The vast majority of divorces are resolved without a judge ever actively deciding anything about the finances. Here's what the numbers actually show.
Only 11.5% of divorces involve contested financial proceedings
According to 2023 data, only 11.5% of all divorcees contested their financial division arrangements before the courts. That means roughly 9 in 10 divorcing couples sort out their finances without a contested court hearing, through informal agreement, mediation, solicitor negotiation, or collaborative law.
Of those that do go to court, most are still uncontested
Even among couples who make a formal financial remedy application, the majority agree before it goes to a hearing. Ministry of Justice statistics show that in Q4 2024, 74% of financial remedy applications were uncontested, the parties had reached agreement and were simply asking the court to approve a consent order. Only 26% were genuinely contested.

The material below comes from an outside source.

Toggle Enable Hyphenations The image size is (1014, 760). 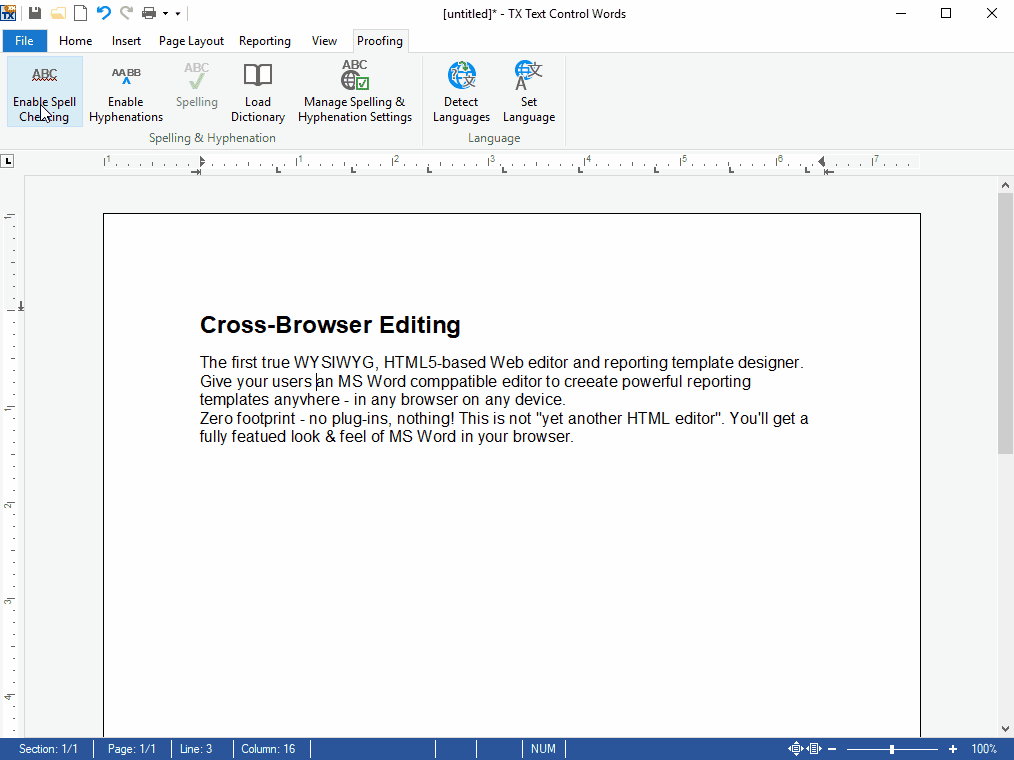(x=126, y=91)
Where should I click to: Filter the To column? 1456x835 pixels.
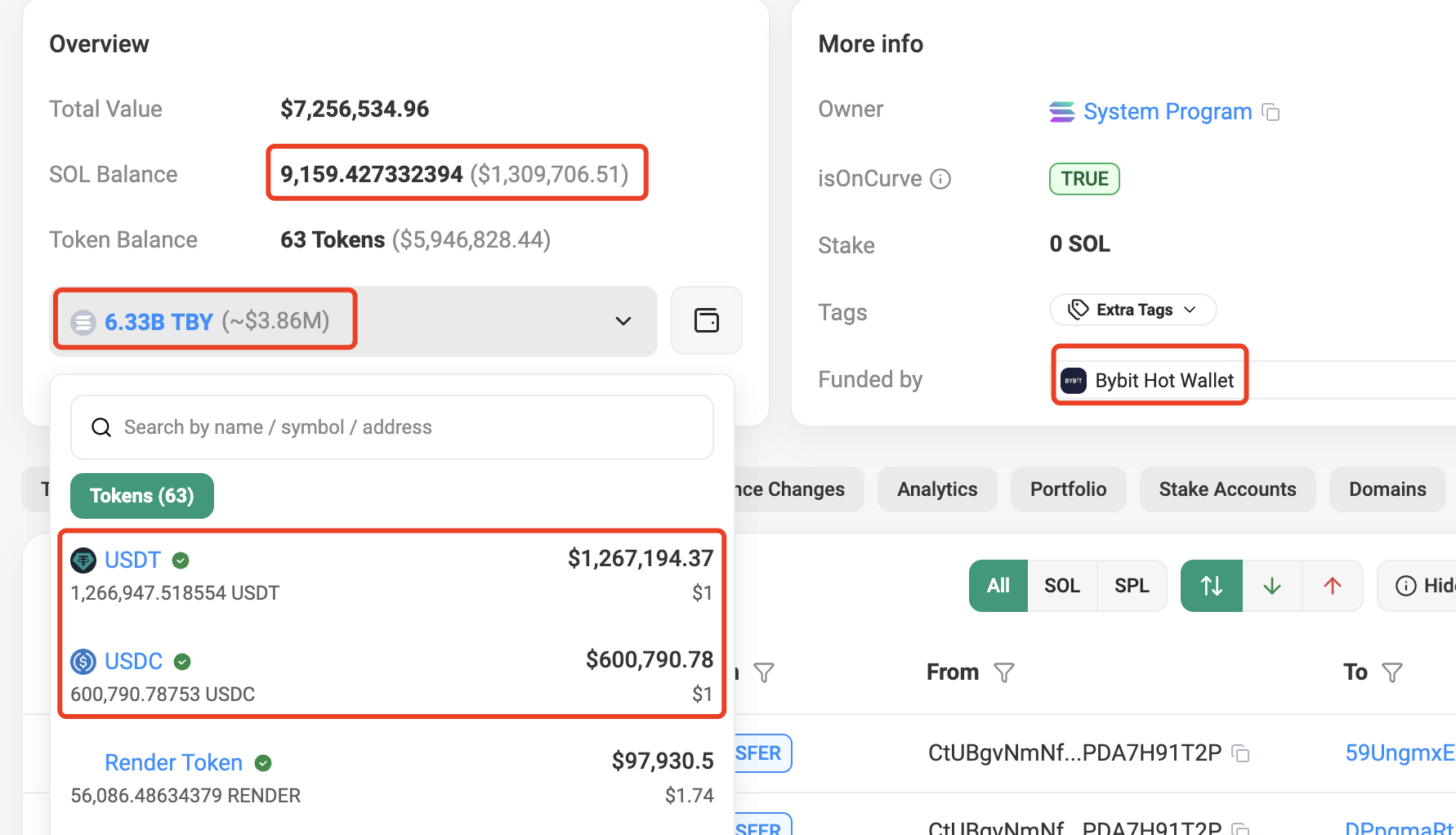click(x=1391, y=672)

The picture in round numbers
- ~88.5% of divorces: finances resolved without any court financial application
- ~8.5% of divorces: court application made, but uncontested (consent order route)
- ~3% of divorces: genuinely contested financial proceedings
What this means for your financial agreement
If you and your partner can agree the financial terms, even roughly, you are firmly in the majority. What transforms that informal agreement into something you can actually rely on is documentation. A signed private financial agreement gives you a clear, mutually acknowledged starting point for any negotiation. When it matters, you're not starting from scratch.